L’atterraggio di emergenza di un pilota adolescente è da brividi

A soli 18 anni ha portato a terra il velivolo che stava pilotando il cui motore si è improvvisamente spento. Un atterraggio d’emergenza da brividi.

Capita, non frequentemente, ma capita che dei piloti siano costretti ad effettuare degli atterraggi di emergenza con i loro velivoli per colpa di situazioni le più disparate possibili. Per quanto riguarda i grossi aerei di linea, come magari un boeing, sicuramente questa condizione è molto più rara e legata a problematiche molto impattanti come possibili guasti o perturbazioni che rendono particolarmente difficile continuare la traversata.

Aereo monomotore
L’atterraggio di emergenza

Ci sono però altri casi in cui i piccoli velivoli, come gli aerei mono-motore, devono essere guidati a terra rapidamente per via di piccoli guasti o anche condizioni meteo leggermente avverse. Non serve che ci sia magari con una uragano o pioggia torrenziale, alcune volte per questi piccoli velivoli basta una giornata un po’ troppo ventosa a complicare tutto. Ed è proprio per via di un atterraggio di emergenza che un 18enne ha lasciato il mondo intero a bocca aperta.

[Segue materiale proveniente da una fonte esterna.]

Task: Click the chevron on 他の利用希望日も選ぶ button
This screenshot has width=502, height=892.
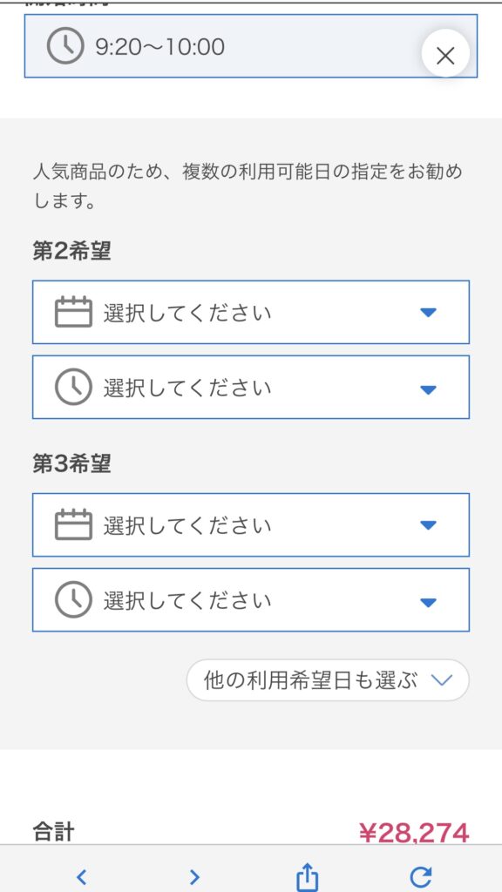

La storia mozzafiato di Brock Peters

Nelle ultime ore in America, nella zona della California è diventato super popolare e ha fatto praticamente il giro del web il video di un ragazzo giovane a bordo di un piccolo aereo insieme a diversi membri della famiglia, che ha dovuto effettuare un atterraggio di emergenza letteralmente da brividi.

Il giovane pilota, Brock Peters, ha solo 18 anni e ha raccontato che stava facendo un normalissimo volo in sopra la California, precisamente sopra la foresta nazionale di San Bernardino, con i suoi amici quando ha sentito un improvviso scoppio. Nel giro di pochi istanti il motore ha perso tutta la potenza a, quel punto, era evidente: il suo aereo stava precipitando. Mancava il tempo necessario per avvisare la vicina torre di controllo e bisognava fare qualcosa subito. Peter così, mosso da un forte istinto di protezione per quanto riguarda la presenza dei due cugini e soprattutto di sua nonna, si è cimentato in uno spettacolare atterraggio di emergenza accanto ad una strada.

L’intervista al pilota 18enne

Il sangue freddo del futuro pilota

Ciò che ha lasciato tutti senza fiato è stato il sangue freddo del giovane pilota. Brock aveva ottenuto la licenza di volo solo 4 mesi prima e quindi la capacità di gestire un aereo praticamente ormai spento, senza andare nel panico e facendolo atterrare senza creare nessun danno a cose e persone è stata stupefacente. La Federazione Aeronautica chiaramente indagherà su quanto accaduto, ma intanto gli avvenimenti di Brock Peters hanno fatto il giro del mondo e, sicuramente, il giovane diciottenne potrebbe anche pensare di intraprendere una carriera da pilota!